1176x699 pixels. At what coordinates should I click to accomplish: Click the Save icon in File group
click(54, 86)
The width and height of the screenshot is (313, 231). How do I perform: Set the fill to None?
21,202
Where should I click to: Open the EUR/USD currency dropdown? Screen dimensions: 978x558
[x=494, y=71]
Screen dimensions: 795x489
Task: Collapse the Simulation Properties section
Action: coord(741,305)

----

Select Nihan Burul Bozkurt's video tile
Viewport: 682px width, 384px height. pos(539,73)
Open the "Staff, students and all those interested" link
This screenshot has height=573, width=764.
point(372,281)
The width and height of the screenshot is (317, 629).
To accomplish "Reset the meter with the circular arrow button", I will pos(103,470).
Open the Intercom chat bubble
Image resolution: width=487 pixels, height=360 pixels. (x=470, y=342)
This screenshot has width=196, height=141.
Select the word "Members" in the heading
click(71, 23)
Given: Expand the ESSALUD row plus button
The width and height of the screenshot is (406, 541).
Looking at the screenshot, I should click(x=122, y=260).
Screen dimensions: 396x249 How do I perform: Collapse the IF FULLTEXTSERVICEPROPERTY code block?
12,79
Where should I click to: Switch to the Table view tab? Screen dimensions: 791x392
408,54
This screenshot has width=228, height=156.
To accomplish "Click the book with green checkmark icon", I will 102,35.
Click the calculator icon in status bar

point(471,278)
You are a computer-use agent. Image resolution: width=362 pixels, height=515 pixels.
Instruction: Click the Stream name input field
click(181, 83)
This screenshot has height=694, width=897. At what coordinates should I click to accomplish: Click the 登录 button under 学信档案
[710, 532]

----

◆ **PROBLEM DETAILS**
For the lines above, output exactly those from the line containing "This screenshot has width=228, height=156." through the line containing "You are a computer-use", and skip the others.

◆ **RESULT FOR THIS TASK**
This screenshot has width=228, height=156.
To accomplish "Click the book with green checkmark icon", I will 102,35.
Click the calculator icon in status bar

point(471,278)
You are a computer-use agent. Image resolution: width=362 pixels, height=515 pixels.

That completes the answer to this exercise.